Directions:
Output the following data exactly.

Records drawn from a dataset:

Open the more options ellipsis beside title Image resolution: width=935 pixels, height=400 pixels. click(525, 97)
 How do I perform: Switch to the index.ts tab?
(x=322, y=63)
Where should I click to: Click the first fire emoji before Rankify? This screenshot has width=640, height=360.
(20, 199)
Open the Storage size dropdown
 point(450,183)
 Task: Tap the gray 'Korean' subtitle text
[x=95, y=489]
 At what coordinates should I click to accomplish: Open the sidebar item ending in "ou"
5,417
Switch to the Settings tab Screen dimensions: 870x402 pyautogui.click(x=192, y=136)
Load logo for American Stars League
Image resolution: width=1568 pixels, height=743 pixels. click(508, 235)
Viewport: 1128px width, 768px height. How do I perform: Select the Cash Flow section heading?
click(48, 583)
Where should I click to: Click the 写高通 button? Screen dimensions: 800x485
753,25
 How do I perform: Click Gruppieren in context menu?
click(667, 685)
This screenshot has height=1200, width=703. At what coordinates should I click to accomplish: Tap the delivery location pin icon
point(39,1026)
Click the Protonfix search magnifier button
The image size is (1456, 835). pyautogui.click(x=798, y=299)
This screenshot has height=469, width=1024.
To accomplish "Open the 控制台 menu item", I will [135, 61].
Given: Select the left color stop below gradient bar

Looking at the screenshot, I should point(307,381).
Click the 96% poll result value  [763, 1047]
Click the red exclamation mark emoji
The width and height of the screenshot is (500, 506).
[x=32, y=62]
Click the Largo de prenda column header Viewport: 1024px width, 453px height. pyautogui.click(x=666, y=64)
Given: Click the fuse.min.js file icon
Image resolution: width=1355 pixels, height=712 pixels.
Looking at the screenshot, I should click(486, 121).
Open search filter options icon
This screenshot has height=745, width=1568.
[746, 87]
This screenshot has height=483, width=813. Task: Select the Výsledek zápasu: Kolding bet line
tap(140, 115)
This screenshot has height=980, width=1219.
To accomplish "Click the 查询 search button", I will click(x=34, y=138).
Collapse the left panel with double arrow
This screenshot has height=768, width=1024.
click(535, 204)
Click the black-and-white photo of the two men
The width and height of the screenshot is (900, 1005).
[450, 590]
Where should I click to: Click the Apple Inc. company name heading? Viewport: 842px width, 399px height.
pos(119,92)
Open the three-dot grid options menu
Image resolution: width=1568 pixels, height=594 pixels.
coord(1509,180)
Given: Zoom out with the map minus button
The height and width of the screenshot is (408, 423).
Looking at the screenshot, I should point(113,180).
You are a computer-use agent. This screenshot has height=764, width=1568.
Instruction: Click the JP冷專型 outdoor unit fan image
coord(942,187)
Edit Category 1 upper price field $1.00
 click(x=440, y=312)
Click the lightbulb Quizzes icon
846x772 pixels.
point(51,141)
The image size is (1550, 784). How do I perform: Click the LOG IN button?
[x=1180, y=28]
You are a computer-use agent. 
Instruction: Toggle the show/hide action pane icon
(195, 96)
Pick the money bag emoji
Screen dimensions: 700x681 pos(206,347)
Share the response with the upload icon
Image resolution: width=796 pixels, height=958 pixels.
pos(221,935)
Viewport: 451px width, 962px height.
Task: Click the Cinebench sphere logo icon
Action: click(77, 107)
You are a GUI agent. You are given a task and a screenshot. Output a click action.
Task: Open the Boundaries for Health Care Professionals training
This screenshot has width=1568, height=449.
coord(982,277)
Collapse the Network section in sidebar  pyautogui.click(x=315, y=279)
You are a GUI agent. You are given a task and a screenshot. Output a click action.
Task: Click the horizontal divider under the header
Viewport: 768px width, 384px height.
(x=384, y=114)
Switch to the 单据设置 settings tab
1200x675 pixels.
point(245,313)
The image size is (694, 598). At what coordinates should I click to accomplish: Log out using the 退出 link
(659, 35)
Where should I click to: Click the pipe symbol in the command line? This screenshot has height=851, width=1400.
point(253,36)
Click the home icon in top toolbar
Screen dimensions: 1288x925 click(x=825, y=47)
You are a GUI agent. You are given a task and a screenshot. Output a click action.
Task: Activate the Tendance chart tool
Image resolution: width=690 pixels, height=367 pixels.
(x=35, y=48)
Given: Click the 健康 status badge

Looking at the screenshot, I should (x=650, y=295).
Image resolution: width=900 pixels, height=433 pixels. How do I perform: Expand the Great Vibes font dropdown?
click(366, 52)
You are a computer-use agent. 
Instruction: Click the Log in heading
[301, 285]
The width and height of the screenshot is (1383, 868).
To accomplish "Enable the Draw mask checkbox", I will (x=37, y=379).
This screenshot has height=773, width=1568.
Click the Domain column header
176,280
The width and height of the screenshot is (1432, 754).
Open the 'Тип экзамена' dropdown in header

Answer section:
Open the more options ellipsis beside title Image resolution: width=935 pixels, height=400 pixels. click(525, 97)
 How do I perform: Switch to the index.ts tab?
(x=322, y=63)
Where should I click to: Click the first fire emoji before Rankify? This screenshot has width=640, height=360.
(20, 199)
Open the Storage size dropdown
 point(450,183)
 Task: Tap the gray 'Korean' subtitle text
[x=95, y=489]
 At what coordinates should I click to accomplish: Open the sidebar item ending in "ou"
5,417
Switch to the Settings tab Screen dimensions: 870x402 pyautogui.click(x=192, y=136)
Load logo for American Stars League
Image resolution: width=1568 pixels, height=743 pixels. click(508, 235)
Viewport: 1128px width, 768px height. How do I perform: Select the Cash Flow section heading?
click(48, 583)
Where should I click to: Click the 写高通 button? Screen dimensions: 800x485
753,25
 How do I perform: Click Gruppieren in context menu?
click(667, 685)
This screenshot has height=1200, width=703. At what coordinates should I click to accomplish: Tap the delivery location pin icon
point(39,1026)
Click the Protonfix search magnifier button
The image size is (1456, 835). pyautogui.click(x=798, y=299)
This screenshot has height=469, width=1024.
To accomplish "Open the 控制台 menu item", I will [135, 61].
Given: Select the left color stop below gradient bar

Looking at the screenshot, I should point(307,381).
Click the 96% poll result value  [763, 1047]
Click the red exclamation mark emoji
The width and height of the screenshot is (500, 506).
[x=32, y=62]
Click the Largo de prenda column header Viewport: 1024px width, 453px height. pyautogui.click(x=666, y=64)
Given: Click the fuse.min.js file icon
Image resolution: width=1355 pixels, height=712 pixels.
Looking at the screenshot, I should click(486, 121).
Open search filter options icon
This screenshot has height=745, width=1568.
[746, 87]
This screenshot has height=483, width=813. Task: Select the Výsledek zápasu: Kolding bet line
tap(140, 115)
This screenshot has height=980, width=1219.
To accomplish "Click the 查询 search button", I will click(x=34, y=138).
Collapse the left panel with double arrow
This screenshot has height=768, width=1024.
click(535, 204)
Click the black-and-white photo of the two men
The width and height of the screenshot is (900, 1005).
[450, 590]
Where should I click to: Click the Apple Inc. company name heading? Viewport: 842px width, 399px height.
pos(119,92)
Open the three-dot grid options menu
Image resolution: width=1568 pixels, height=594 pixels.
coord(1509,180)
Given: Zoom out with the map minus button
The height and width of the screenshot is (408, 423).
Looking at the screenshot, I should point(113,180).
You are a computer-use agent. This screenshot has height=764, width=1568.
Instruction: Click the JP冷專型 outdoor unit fan image
coord(942,187)
Edit Category 1 upper price field $1.00
 click(x=440, y=312)
Click the lightbulb Quizzes icon
846x772 pixels.
point(51,141)
The image size is (1550, 784). How do I perform: Click the LOG IN button?
[x=1180, y=28]
You are a computer-use agent. 
Instruction: Toggle the show/hide action pane icon
(195, 96)
Pick the money bag emoji
Screen dimensions: 700x681 pos(206,347)
Share the response with the upload icon
Image resolution: width=796 pixels, height=958 pixels.
pos(221,935)
Viewport: 451px width, 962px height.
Task: Click the Cinebench sphere logo icon
Action: click(77, 107)
You are a GUI agent. You are given a task and a screenshot. Output a click action.
Task: Open the Boundaries for Health Care Professionals training
This screenshot has width=1568, height=449.
coord(982,277)
Collapse the Network section in sidebar  pyautogui.click(x=315, y=279)
You are a GUI agent. You are given a task and a screenshot. Output a click action.
Task: Click the horizontal divider under the header
Viewport: 768px width, 384px height.
(x=384, y=114)
Switch to the 单据设置 settings tab
1200x675 pixels.
point(245,313)
The image size is (694, 598). At what coordinates should I click to accomplish: Log out using the 退出 link
(659, 35)
Where should I click to: Click the pipe symbol in the command line? This screenshot has height=851, width=1400.
point(253,36)
Click the home icon in top toolbar
Screen dimensions: 1288x925 click(x=825, y=47)
You are a GUI agent. You are given a task and a screenshot. Output a click action.
Task: Activate the Tendance chart tool
Image resolution: width=690 pixels, height=367 pixels.
(x=35, y=48)
Given: Click the 健康 status badge

Looking at the screenshot, I should (x=650, y=295).
Image resolution: width=900 pixels, height=433 pixels. How do I perform: Expand the Great Vibes font dropdown?
click(366, 52)
You are a computer-use agent. 
Instruction: Click the Log in heading
[301, 285]
The width and height of the screenshot is (1383, 868).
To accomplish "Enable the Draw mask checkbox", I will (x=37, y=379).
This screenshot has height=773, width=1568.
Click the Domain column header
176,280
The width and height of the screenshot is (1432, 754).
Open the 'Тип экзамена' dropdown in header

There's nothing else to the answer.